## Records for the exercise
┄┄┄┄┄┄┄┄┄┄┄┄┄┄┄┄┄┄┄┄
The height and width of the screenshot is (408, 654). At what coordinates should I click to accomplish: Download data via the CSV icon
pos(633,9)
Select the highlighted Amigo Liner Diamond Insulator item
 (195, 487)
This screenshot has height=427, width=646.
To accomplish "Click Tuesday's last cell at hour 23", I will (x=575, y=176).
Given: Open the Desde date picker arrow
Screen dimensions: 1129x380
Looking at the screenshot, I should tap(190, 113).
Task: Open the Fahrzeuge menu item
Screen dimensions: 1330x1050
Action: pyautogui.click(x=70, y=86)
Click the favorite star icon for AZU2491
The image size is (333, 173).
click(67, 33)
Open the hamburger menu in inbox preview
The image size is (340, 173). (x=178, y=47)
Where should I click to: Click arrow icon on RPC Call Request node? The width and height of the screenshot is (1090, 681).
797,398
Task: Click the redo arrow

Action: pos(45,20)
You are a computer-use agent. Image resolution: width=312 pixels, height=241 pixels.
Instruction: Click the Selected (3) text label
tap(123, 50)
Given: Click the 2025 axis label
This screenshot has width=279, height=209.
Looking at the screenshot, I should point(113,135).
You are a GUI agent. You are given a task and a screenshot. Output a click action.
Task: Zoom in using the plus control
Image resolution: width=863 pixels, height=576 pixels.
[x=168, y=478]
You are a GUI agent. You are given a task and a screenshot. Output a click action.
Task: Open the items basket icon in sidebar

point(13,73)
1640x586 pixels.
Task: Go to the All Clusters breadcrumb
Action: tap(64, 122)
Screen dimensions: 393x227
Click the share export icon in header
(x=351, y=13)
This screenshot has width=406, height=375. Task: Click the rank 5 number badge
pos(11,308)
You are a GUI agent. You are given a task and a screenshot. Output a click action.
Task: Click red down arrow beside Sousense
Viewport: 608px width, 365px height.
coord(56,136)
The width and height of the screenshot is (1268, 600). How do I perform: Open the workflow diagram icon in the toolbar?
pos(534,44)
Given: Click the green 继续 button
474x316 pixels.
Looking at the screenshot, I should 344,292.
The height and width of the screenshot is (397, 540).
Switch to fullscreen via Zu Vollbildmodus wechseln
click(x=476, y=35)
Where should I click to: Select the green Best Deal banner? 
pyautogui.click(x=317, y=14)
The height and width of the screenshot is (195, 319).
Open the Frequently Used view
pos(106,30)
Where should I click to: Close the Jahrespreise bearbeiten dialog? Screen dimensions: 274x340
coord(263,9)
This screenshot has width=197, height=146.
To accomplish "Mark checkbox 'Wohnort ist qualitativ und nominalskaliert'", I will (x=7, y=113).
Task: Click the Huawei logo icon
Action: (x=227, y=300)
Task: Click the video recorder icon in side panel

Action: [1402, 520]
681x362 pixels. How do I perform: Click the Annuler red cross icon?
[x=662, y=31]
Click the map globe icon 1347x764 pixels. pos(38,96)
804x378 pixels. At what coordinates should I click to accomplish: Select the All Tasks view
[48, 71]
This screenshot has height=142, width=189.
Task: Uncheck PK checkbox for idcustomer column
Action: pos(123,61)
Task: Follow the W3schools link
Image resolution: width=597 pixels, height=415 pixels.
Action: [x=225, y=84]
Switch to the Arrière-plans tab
┄┄┄┄┄┄┄┄┄┄┄┄┄┄┄┄┄┄┄┄
## Task details
Please transcribe only the lines in the records above running from the line that has "Select the highlighted" through the line that has "Click the favorite star icon for AZU2491", both included, exactly as they appear.

## Reply to the task
Select the highlighted Amigo Liner Diamond Insulator item
 (195, 487)
This screenshot has height=427, width=646.
To accomplish "Click Tuesday's last cell at hour 23", I will (x=575, y=176).
Given: Open the Desde date picker arrow
Screen dimensions: 1129x380
Looking at the screenshot, I should tap(190, 113).
Task: Open the Fahrzeuge menu item
Screen dimensions: 1330x1050
Action: pyautogui.click(x=70, y=86)
Click the favorite star icon for AZU2491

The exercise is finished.